Manufacturers create these specific schedules for each vehicle they make. So there isn’t one generic schedule that applies to all cars. In addition to your owners’ manual, Rowlett automotive repair centers subscribe to information services that provide the maintenance schedules for every vehicle – so they can help you know when to take care of needed services. Below is a typical definition for severe service.
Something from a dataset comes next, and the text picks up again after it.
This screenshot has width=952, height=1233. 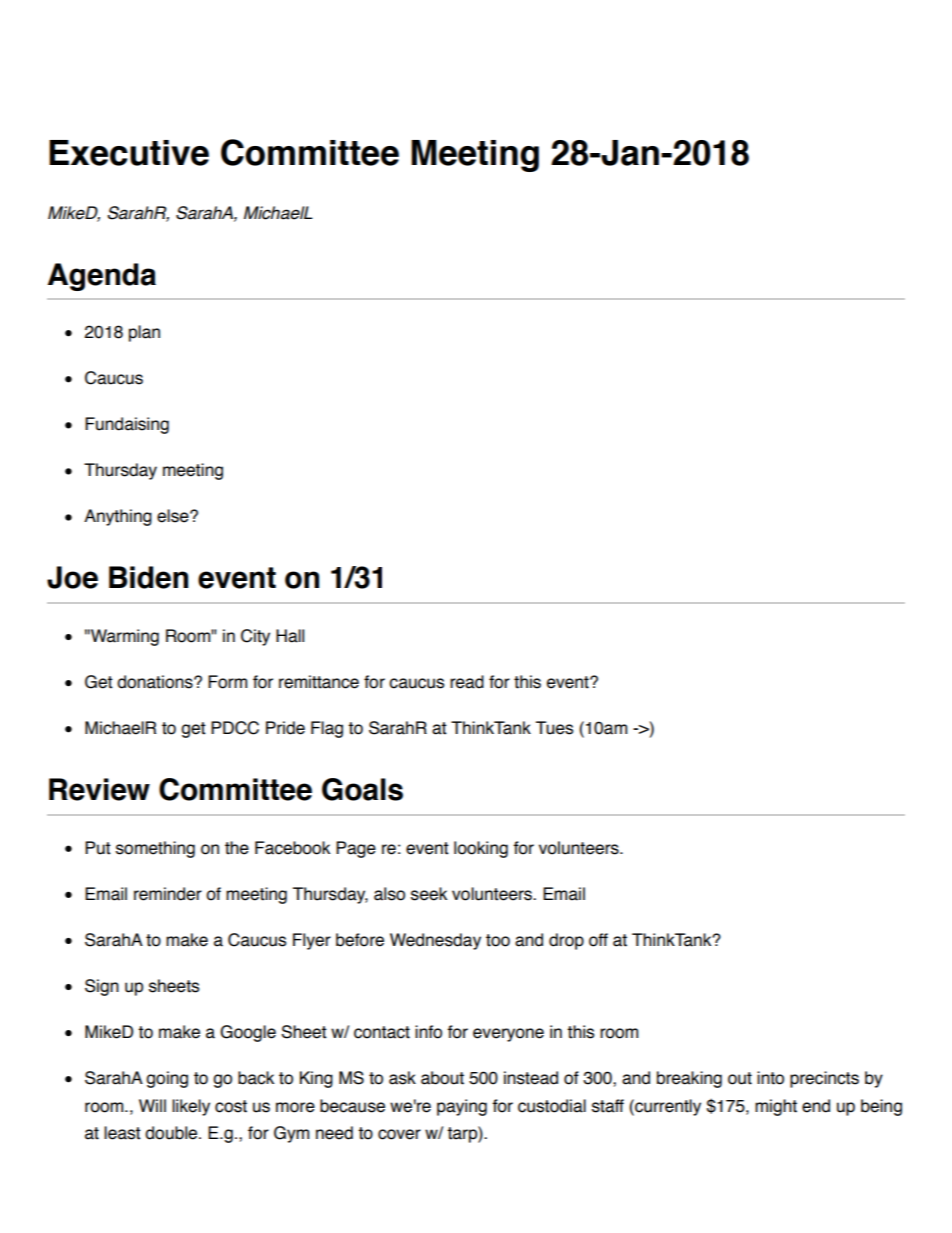 What do you see at coordinates (102, 277) in the screenshot?
I see `Agenda` at bounding box center [102, 277].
  • Most trips are less than four miles
  • Most trips are less than ten miles and outside temperatures are below freezing
  • You drive in very hot weather
  • The engine is at low speed most of the time (not on the highway)
  • Stop and go driving
  • You operate your vehicle in dusty or muddy conditions
  • You tow a trailer, regularly carry heavy loads or carry a car-top carrier

It’s common sense: Just a few minutes at freeway speeds allows the moisture in the oil to evaporate. Very short trips, or trips of less than ten miles when it’s very cold, don’t allow the engine to heat up enough to get rid of the water. And water in the oil leads to damaging sludge. Also, towing and heavy loads raise operating temperatures and cause fluids to breakdown more quickly. Dusty and muddy driving means that more dirt will get past the air filter to contaminate the fuel system and engine oil.
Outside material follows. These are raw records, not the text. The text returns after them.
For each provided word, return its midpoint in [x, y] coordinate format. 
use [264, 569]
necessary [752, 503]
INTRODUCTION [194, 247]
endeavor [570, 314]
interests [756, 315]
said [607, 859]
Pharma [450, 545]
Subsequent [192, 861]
The bottom line is that you need to decide for yourself if the regular or severe service schedule is right for you, based on your driving. Look at your owners’ manual, or talk with your Lewis Complete Auto Repair service advisor who can help you know which schedule to follow. Lewis Complete Auto Repair is located at 5110 Grisham Dr., Rowlett TX.,

Here is what a fleet manager said recently: “Since city miles are generally tougher on vehicles than highway miles, we use the manufacturer’s severe service schedule as the basis for our preventative maintenance program. We massage those schedules over time, increasing or decreasing the service intervals so that they make the most sense. There is a little bit of art to go along with the science.

Make an honest evaluation of your driving habits. Unless you do mostly TX highway driving in moderate weather, you’ll likely have a fairly good amount of severe service mixed in. Some people just want to play it safe and follow the severe service recommendations, rather than analyzing how they drive each month.